**PROBLEM REQUIREMENTS**
Write out every entry, unchanged. Skip any picture.

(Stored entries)
^^^^^^^^^^^^^^^^

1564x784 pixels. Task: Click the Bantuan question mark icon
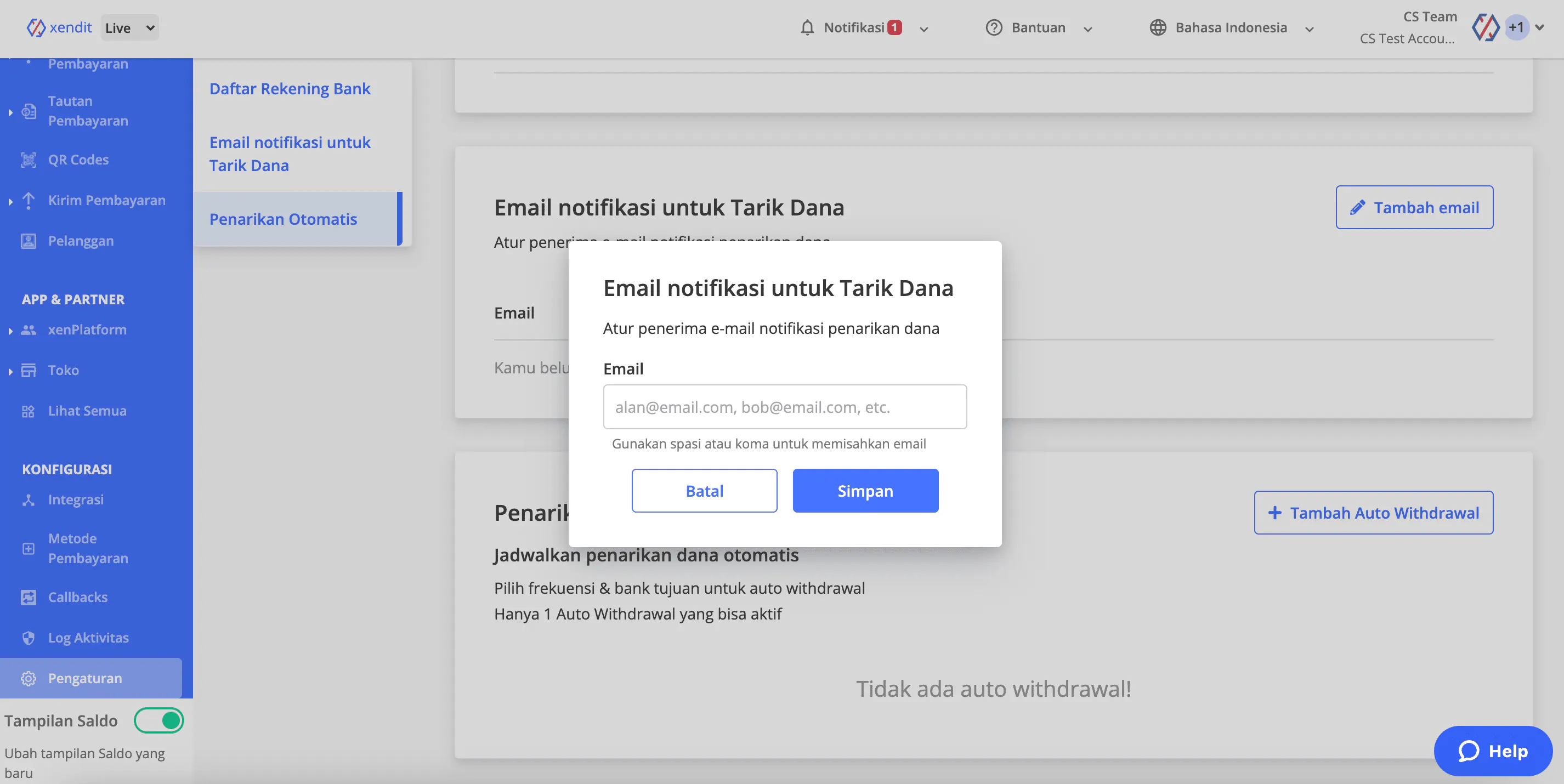[993, 28]
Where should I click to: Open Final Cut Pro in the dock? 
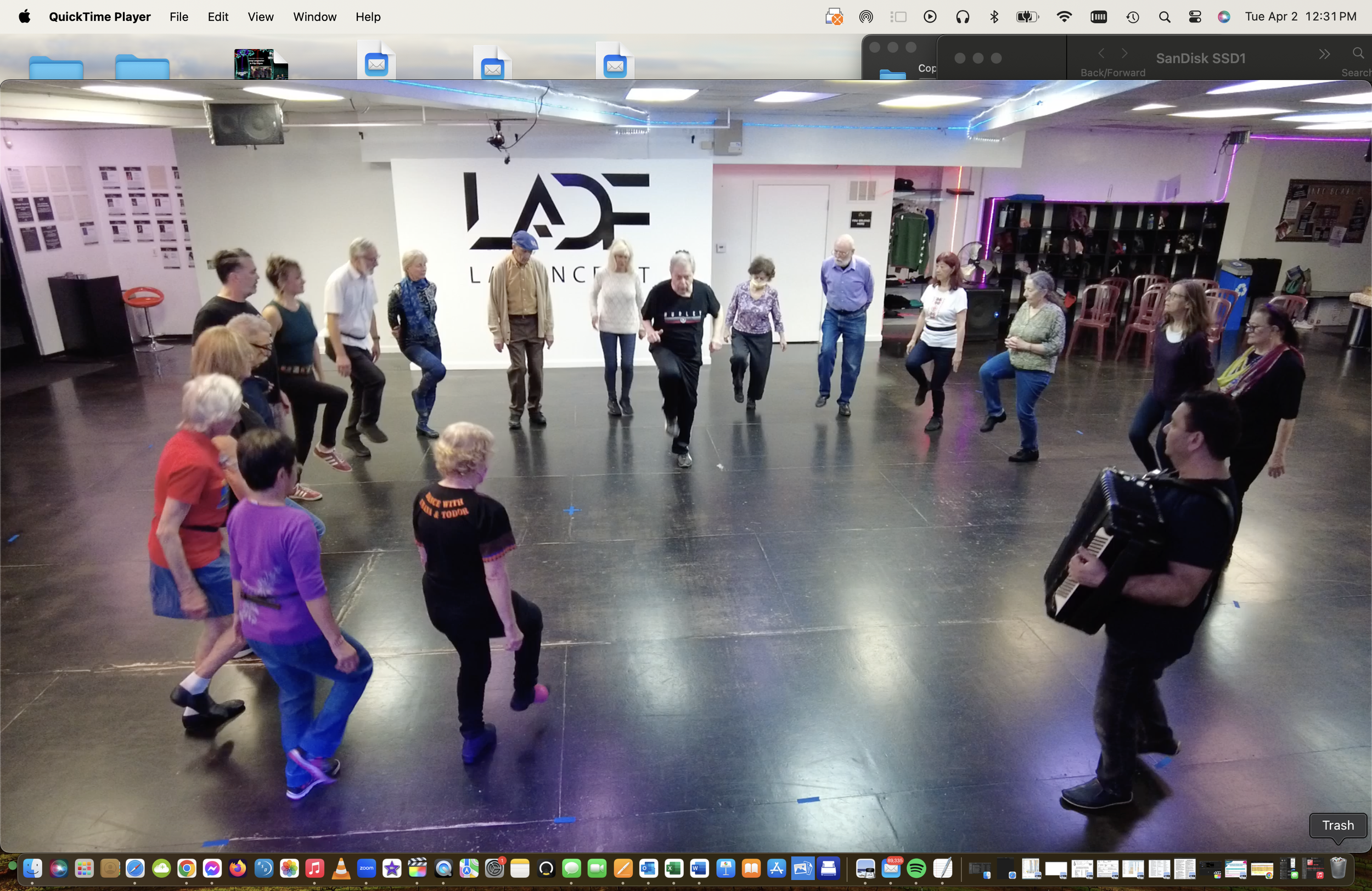pos(418,869)
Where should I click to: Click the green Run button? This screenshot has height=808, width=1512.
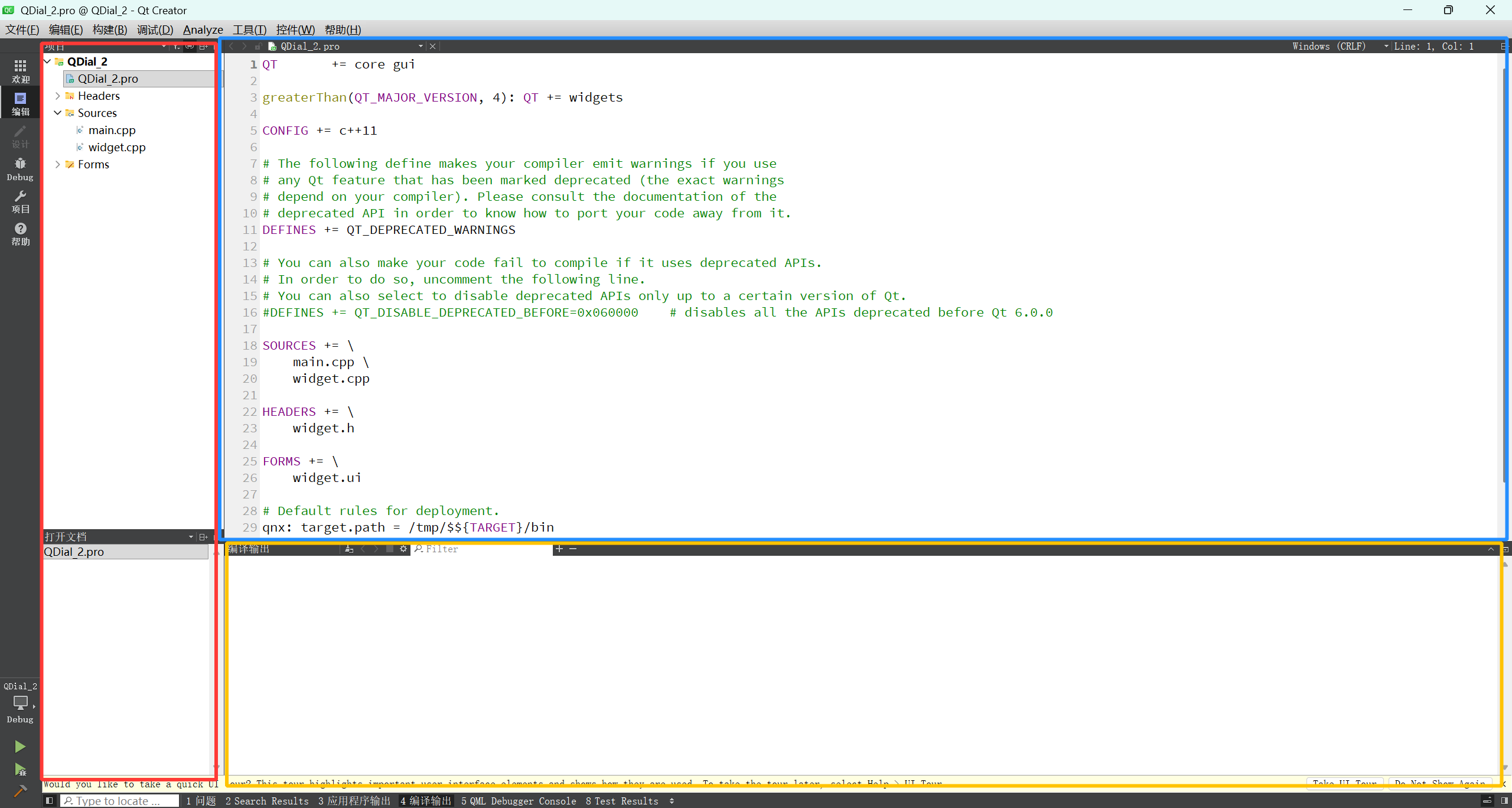click(20, 747)
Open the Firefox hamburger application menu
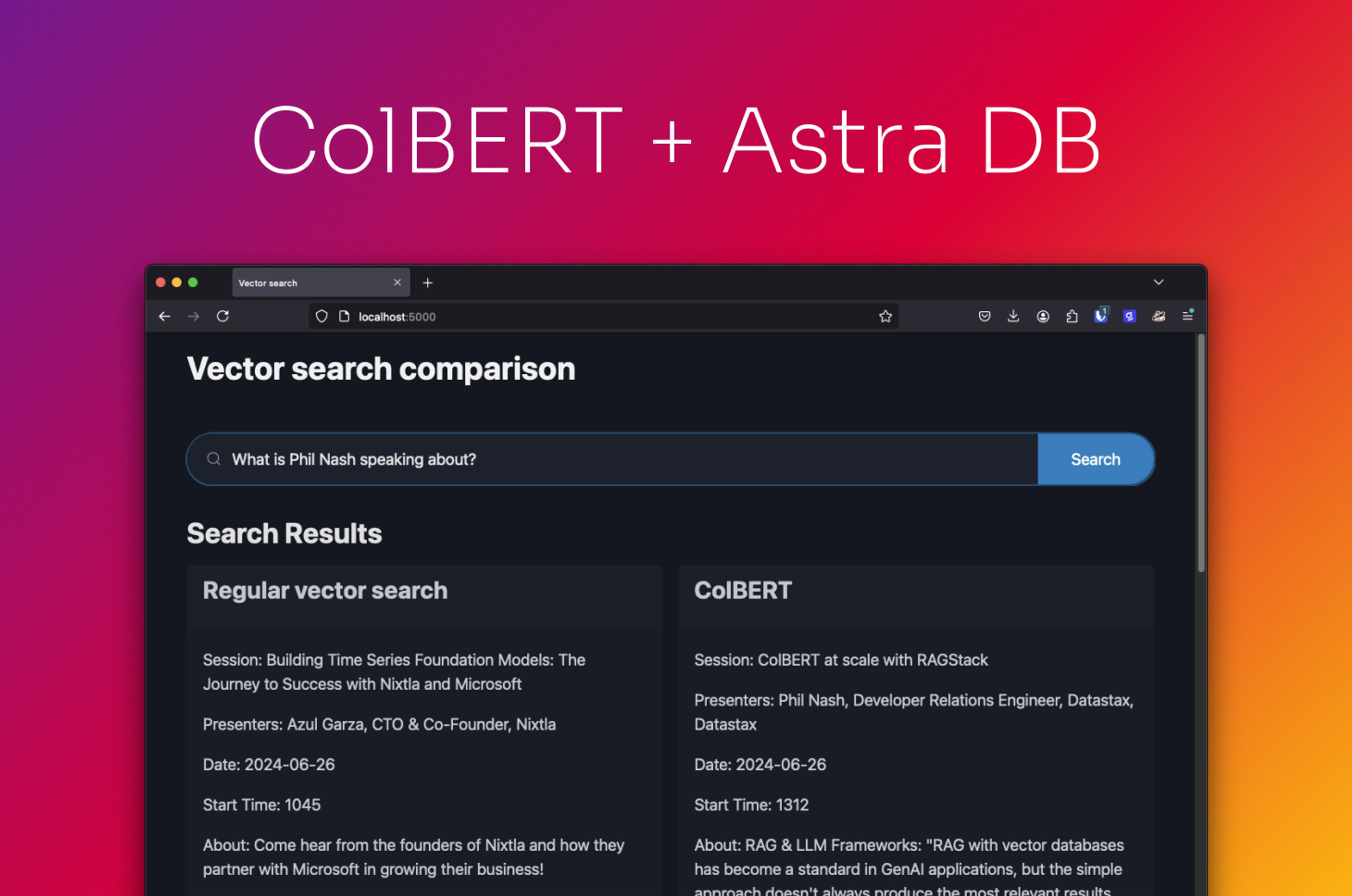 [1187, 316]
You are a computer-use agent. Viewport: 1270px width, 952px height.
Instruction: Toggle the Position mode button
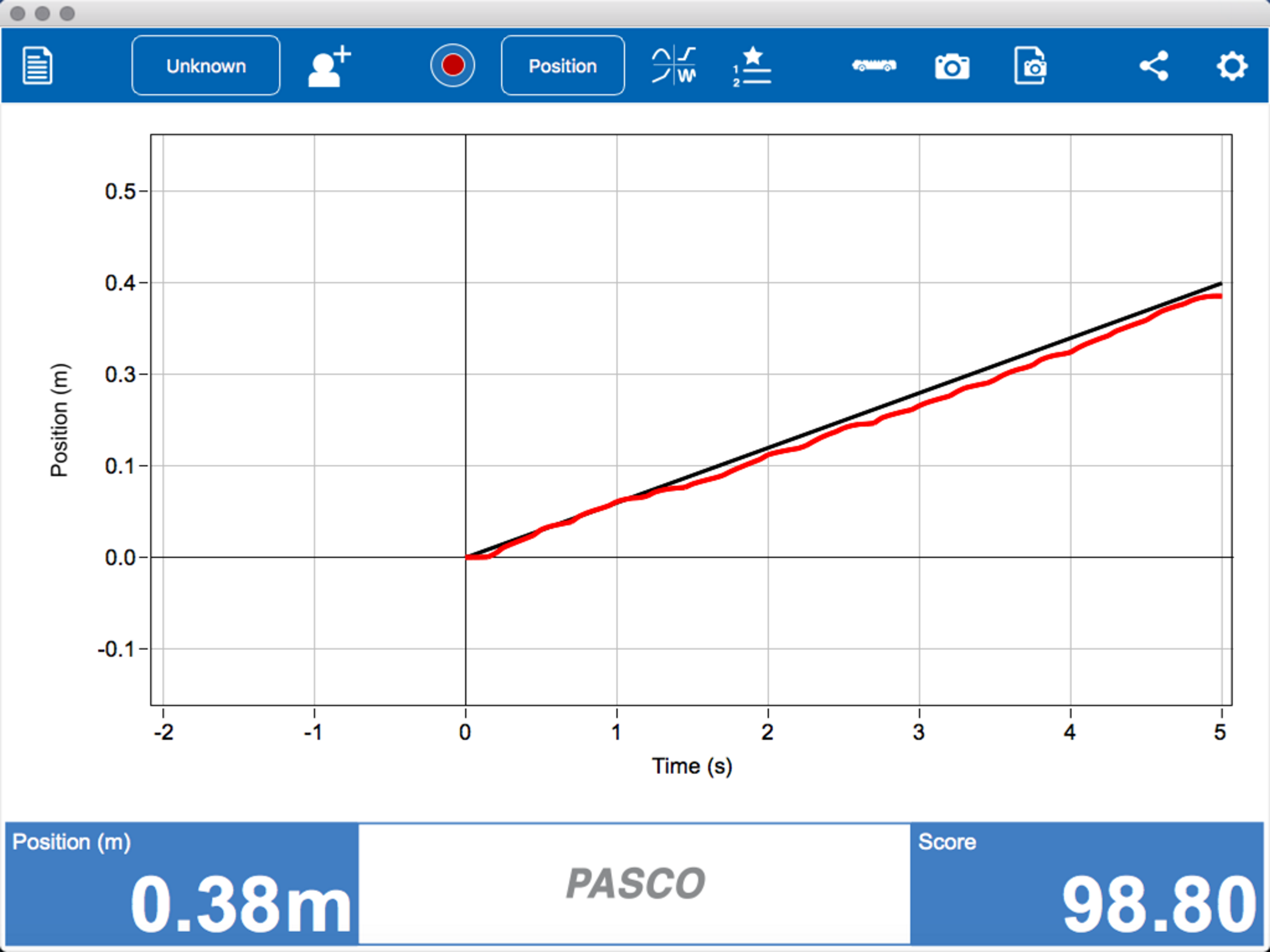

^^^^^^^^^^^^^^^^

**REPLY TO THE TASK**
1564x784 pixels. Task: Click the Bantuan question mark icon
[993, 28]
Where should I click to: Open Final Cut Pro in the dock? 
pos(418,869)
Where should I click to: Click the green Run button? This screenshot has height=808, width=1512.
click(20, 747)
Open the Firefox hamburger application menu
 [1187, 316]
You are a computer-use agent. Viewport: 1270px width, 952px height.
Instruction: Toggle the Position mode button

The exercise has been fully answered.